Dalam situasi ini, kebijakan identitas tunggal dikhawatirkan hanya akan memperparah konsentrasi data pribadi dan membuka peluang penyalahgunaan oleh pihak tak bertanggung jawab.

Tanpa perlindungan data yang kuat, kebijakan ini diibaratkan "membangun rumah megah di atas pasir rapuh".

Yang lebih penting justru membangun infrastruktur keamanan digital, mekanisme audit independen, dan sanksi tegas bagi pelanggar data.

Permasalahan utama bukan terletak pada jumlah akun, tetapi pada akuntabilitas.

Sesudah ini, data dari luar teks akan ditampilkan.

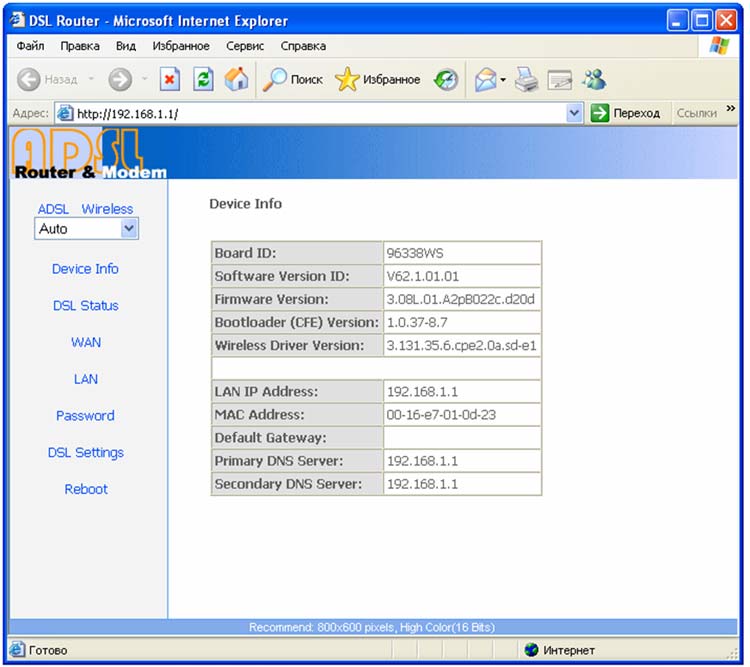Screen dimensions: 750x667
Task: Click the green Refresh page icon
Action: coord(203,80)
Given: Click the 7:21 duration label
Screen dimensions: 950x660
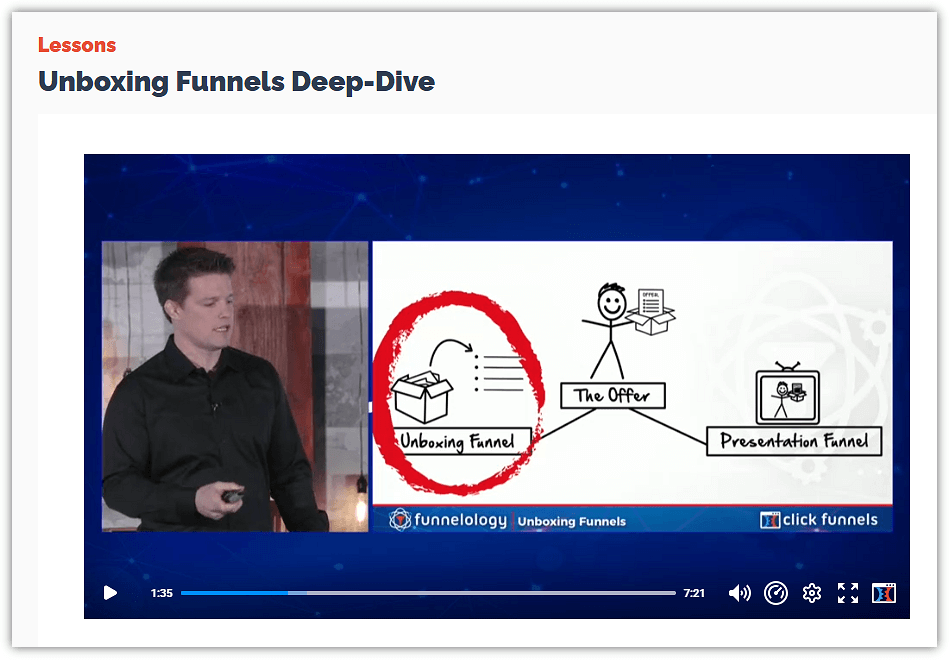Looking at the screenshot, I should click(x=694, y=593).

Seseorang tetap bisa memiliki lebih dari satu akun selama akun tersebut diverifikasi.

Verifikasi bisa dilakukan tanpa mempublikasikan identitas, sehingga privasi tetap terjaga dan hukum tetap bisa ditegakkan jika ada pelanggaran.

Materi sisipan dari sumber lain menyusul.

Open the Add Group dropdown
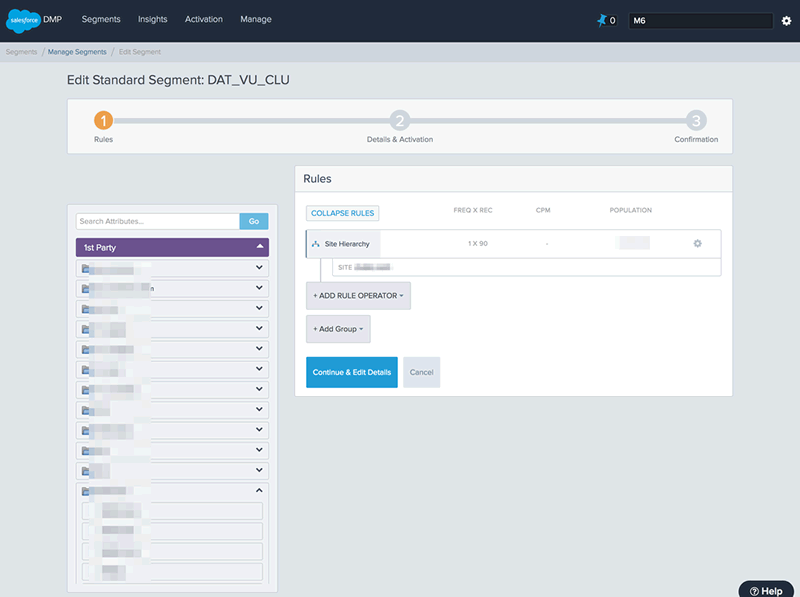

Solusi jalan tengah yang ditawarkan adalah sistem verifikasi berlapis.

Akun biasa cukup diverifikasi dengan nomor ponsel.

Sementara akun yang menyebarkan iklan politik, konten berpengaruh, atau mengelola komunitas besar, wajib menggunakan identitas resmi.

Sistem ini membuka ruang ekspresi, namun tetap memungkinkan pertanggungjawaban terhadap penyebar konten berisiko tinggi.

Pemerintah tidak bisa bekerja sendiri.

Platform digital global seperti Meta, X, dan TikTok juga harus bertanggung jawab menyediakan moderasi konten yang transparan dan ruang banding agar tidak terjadi penyensoran sewenang-wenang.

Literasi digital menjadi pilar utama.

Masyarakat harus dibekali kemampuan membedakan informasi sehat dan manipulatif, melalui program literasi di sekolah, kampus, dan komunitas lokal.

Publik yang kritis adalah benteng terbaik melawan hoaks.

Perlindungan terhadap kelompok rentan seperti aktivis HAM, jurnalis investigatif, minoritas, dan korban kekerasan juga harus menjadi prioritas.

Dalam banyak kasus, anonimitas adalah perlindungan utama mereka.

Jika aturan diberlakukan secara kaku, ruang kritik bisa terhenti.

Kebijakan harus bisa membedakan antara anonimitas yang melindungi dan anonimitas yang digunakan untuk menyerang.

Ruang digital yang sehat tidak bisa dibentuk hanya lewat kontrol, tetapi melalui keseimbangan antara kebebasan dan keamanan.

Negara harus hadir sebagai pelindung, bukan pengawas.

Wacana satu akun per orang mungkin terdengar sederhana, namun membawa risiko besar seperti represi, kebocoran data, dan hilangnya keberanian untuk bersuara.

Seperti diingatkan oleh Bauman, yang dibutuhkan adalah identitas digital yang dipercaya, bukan yang dipaksakan.

Ruang digital adalah cermin demokrasi.

Jika dipenuhi ketakutan, demokrasi kehilangan nyawanya.

Namun jika diisi kepercayaan, kebebasan dan akuntabilitas dapat berjalan beriringan.